View Full Version : Software tool for transcribing from WAV/Mp3 files


Bhanu Neti
December 9th, 2009, 03:45 PM
I am looking for software tool that can take a WAV or MP3 file and generate the dialogue text . The audio files will have mostly one voice talking with some Background sound/noise.

I looked around but could not locate any. Appreciate any pointers.

Marshall Staton
December 9th, 2009, 07:31 PM
Dragon dictate may be able to do it. I would check out some medical transcription software if not.

Chris Barcellos
December 9th, 2009, 09:05 PM
Premiere Pro in CS4 ??

Streaming Media - Creating Automatic Transcripts in Flash Video Using Adobe CS4 (http://www.streamingmedia.com/article.asp?id=10923)

David B. Sanders
December 18th, 2009, 04:18 PM
I have Dragon NaturallySpeaking 10 from nuance.com. I have only used it to text my speech but it is very quirky. You have to speak slow and very clear, mostly monotone. It takes time to train the program to your voice before you can start using it. In your case, you wouldn’t be able to do that with your recordings because the training is done by YOU reading predetermined text that the program displays for you.

I bet you could find someone who is fast at typing and you could pay them to type out the dialog from your recordings. Maybe a college student.

Battle Vaughan
December 18th, 2009, 08:20 PM
Premiere Pro in CS4 ??

Streaming Media - Creating Automatic Transcripts in Flash Video Using Adobe CS4 (http://www.streamingmedia.com/article.asp?id=10923)

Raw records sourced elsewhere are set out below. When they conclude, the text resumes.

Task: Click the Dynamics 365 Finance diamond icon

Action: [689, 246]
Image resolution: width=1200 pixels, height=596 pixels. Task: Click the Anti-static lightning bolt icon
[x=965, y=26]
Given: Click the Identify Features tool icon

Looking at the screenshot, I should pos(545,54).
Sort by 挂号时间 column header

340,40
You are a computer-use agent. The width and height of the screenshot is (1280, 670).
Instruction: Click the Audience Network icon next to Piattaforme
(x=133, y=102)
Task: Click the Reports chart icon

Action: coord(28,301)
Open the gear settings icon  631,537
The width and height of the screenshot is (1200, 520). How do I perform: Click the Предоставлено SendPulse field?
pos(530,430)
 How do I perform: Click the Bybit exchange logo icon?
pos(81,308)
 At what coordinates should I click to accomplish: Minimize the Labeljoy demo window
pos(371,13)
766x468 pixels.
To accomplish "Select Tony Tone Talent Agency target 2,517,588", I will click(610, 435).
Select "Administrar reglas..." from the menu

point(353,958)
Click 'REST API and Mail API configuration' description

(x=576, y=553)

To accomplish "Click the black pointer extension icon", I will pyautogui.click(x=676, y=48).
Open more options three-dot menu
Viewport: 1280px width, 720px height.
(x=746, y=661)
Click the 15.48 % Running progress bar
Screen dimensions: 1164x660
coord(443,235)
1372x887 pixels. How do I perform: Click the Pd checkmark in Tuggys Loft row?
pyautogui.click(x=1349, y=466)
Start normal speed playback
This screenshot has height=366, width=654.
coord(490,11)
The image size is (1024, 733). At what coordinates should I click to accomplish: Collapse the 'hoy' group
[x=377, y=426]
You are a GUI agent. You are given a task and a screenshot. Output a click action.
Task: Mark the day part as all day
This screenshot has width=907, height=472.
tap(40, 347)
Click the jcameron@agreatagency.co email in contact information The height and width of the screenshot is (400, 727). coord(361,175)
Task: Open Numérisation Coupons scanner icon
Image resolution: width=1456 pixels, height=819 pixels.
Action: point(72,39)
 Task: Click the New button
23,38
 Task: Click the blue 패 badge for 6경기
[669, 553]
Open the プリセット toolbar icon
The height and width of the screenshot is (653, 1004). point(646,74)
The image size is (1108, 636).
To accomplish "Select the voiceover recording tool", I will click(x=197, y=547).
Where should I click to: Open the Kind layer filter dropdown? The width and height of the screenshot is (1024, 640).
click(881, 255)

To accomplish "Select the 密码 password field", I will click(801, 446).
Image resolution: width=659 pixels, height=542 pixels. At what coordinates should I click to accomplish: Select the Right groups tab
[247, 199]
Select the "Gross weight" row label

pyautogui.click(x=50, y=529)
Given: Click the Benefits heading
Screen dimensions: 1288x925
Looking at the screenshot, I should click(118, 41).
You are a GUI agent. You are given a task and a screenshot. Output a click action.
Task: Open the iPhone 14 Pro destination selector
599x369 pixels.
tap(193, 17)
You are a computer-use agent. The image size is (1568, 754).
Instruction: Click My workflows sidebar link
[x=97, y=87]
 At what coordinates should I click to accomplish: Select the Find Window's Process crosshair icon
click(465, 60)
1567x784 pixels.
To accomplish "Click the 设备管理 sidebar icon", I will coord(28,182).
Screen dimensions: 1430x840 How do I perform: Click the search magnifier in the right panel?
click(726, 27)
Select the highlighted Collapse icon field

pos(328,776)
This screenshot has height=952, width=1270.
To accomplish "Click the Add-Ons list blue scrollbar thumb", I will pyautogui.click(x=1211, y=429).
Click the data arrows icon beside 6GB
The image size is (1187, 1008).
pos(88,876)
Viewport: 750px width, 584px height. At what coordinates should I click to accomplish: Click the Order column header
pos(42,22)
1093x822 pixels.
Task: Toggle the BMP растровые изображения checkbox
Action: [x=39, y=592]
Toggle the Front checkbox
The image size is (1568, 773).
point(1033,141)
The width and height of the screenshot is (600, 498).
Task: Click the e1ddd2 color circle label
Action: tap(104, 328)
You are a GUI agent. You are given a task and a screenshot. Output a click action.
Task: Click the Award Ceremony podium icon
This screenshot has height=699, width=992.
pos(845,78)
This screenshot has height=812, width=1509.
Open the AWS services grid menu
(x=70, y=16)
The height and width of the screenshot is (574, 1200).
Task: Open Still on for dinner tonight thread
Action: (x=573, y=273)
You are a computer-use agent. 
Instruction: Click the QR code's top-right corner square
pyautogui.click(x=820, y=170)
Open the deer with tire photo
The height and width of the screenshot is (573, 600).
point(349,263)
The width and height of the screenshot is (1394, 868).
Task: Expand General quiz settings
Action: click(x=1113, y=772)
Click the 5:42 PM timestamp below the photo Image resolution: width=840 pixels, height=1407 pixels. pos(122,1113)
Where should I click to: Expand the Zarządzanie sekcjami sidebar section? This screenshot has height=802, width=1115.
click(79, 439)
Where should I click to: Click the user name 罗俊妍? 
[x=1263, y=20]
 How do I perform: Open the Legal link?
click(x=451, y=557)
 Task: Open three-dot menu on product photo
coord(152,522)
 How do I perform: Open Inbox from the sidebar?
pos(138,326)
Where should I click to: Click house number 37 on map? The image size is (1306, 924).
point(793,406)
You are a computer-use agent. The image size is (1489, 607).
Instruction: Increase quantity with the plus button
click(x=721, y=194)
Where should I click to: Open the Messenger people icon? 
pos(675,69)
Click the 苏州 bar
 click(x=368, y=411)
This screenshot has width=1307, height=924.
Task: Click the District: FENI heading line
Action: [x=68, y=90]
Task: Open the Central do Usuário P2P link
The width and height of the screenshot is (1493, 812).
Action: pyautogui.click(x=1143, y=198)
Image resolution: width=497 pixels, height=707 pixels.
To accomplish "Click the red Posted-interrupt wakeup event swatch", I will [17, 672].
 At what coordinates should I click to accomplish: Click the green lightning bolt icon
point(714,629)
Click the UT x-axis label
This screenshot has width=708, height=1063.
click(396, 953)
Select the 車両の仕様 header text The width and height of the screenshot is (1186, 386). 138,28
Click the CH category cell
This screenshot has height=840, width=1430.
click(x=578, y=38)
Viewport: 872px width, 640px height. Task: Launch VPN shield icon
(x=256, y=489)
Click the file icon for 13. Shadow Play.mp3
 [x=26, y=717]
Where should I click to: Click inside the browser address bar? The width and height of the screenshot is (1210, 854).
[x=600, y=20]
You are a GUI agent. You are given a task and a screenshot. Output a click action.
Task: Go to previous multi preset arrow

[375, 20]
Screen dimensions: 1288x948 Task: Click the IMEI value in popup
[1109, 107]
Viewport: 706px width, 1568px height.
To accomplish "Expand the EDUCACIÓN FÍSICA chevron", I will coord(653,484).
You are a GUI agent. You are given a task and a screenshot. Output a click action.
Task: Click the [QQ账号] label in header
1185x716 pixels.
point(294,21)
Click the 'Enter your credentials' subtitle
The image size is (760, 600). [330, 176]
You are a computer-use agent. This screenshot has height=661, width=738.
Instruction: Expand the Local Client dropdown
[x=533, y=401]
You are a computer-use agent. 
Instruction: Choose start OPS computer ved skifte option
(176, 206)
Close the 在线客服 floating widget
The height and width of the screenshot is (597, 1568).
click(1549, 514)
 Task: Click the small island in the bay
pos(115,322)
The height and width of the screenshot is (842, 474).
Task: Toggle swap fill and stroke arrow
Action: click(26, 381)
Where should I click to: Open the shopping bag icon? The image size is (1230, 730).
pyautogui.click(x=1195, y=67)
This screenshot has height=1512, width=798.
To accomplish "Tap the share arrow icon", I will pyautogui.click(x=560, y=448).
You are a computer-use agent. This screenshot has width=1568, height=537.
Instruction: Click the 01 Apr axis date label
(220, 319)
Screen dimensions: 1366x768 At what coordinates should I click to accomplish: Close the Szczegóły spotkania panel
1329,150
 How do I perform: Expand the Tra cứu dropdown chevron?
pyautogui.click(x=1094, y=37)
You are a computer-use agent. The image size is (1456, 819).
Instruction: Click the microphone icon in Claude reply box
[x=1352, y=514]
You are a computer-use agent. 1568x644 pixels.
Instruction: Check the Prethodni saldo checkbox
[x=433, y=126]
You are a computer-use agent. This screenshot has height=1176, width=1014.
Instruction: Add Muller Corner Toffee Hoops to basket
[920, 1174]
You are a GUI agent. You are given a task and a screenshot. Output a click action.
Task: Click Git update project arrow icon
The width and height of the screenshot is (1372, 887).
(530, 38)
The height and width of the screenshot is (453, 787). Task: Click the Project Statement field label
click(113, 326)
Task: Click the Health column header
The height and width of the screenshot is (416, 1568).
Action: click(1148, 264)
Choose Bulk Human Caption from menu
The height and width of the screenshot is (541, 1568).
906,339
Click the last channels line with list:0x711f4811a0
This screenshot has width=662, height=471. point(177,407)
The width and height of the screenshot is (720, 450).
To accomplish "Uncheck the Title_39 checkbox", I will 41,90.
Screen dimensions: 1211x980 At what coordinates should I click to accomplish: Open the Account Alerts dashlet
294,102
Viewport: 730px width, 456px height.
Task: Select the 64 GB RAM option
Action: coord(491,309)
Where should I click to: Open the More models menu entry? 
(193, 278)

In my experience, this feature(?) in PPro is only good for yucks. If you want a hoot, just talk into it in Soundbooth or Premiere and see what it reads back. I tried it with my own non-professional voice and recordings from pro tracks and even clear music lyrics and the results were hysterical but not particularly useful. /Battle Vaughan

Warren Kawamoto
October 2nd, 2011, 11:50 AM
Fast forward to 2011...Has any good programs emerged? Dragon Speaking 11?

Paul Elertson
June 13th, 2013, 08:08 AM
fast foward to 2013... Anything new?

Garrett Low
June 13th, 2013, 09:35 AM
Some of the best speech recognition I've experience is actually on my Motorola Android phone. If someone has something like that available in a stand alone package it would probably be about 90% accurate speaking in a natural way. On my phone it also can take a while to transcribe.

Mark Ahrens
November 7th, 2013, 04:24 PM
Google's speech recognition is quite good - i wonder why they don't put out a product?

Richard Crowley
November 7th, 2013, 04:59 PM
Google's speech recognition is quite good - i wonder why they don't put out a product?
Google (and Apple Siri, et.al) voice-recognition are not smart-phone "apps". They are huge banks of computers in gigantic server farms back at the other end of the internet. Dunno how you could "productize" that. Unless you sold a "service" where you send them your audio file, and they return a text transcription.

Speaking of which, there are many transcription services available online who do this with live humans at competitive prices. These services are popular with producers of "reality" or even newsmagazine shows (60 Minutes, et.al.) Many (most?) are in Asia where you can send them files at the end of the day shooting, and have the transcripts in your email the next morning.

There is also a web-based "app" where you can play a sound file in "chunks" while you type the transcription. I have used it and it seemed pretty useful (and free!): Transcribe - online transcription software with free trial (http://transcribe.wreally.com)

Jim Michael
November 7th, 2013, 05:35 PM
Medical transcription software works in a special place where there is a more predefined grammar, so speech recognition in that area would be expected to be better than more free-form recognition. There are other types of recognition that work off a pre-defined grammar, such as "enter or say your phone number" which would expect a string of digits of a certain length. The holy grail is a universal voice recognition system that understands every dialect without training. The technology has gotten quite good but it's still not there yet. The software would have to analyze what was heard and interpret it in a grammatical context in order to avoid confusion with homonyms and the like. What you'll find is that you'll spend nearly as much time fixing the errors as you would typing it, so a transcriptionist is still your best value.

Marco Leavitt
November 8th, 2013, 08:39 AM
I've done a fair amount of research into this and I'm pretty sure the product you want still doesn't exist, although Google has obviously developed the technology.

Greg Miller
November 8th, 2013, 09:21 AM
Google's speech recognition is quite good - i wonder why they don't put out a product?

Not if I were to judge based on the transcripts that Google Voice generates from my incoming phone calls. Some of the transcripts are literally obscene. I'm surprised they even had those words in their vocabulary. ;-) Always good for a laugh, but I have to play back the voice file to find out what the caller really said.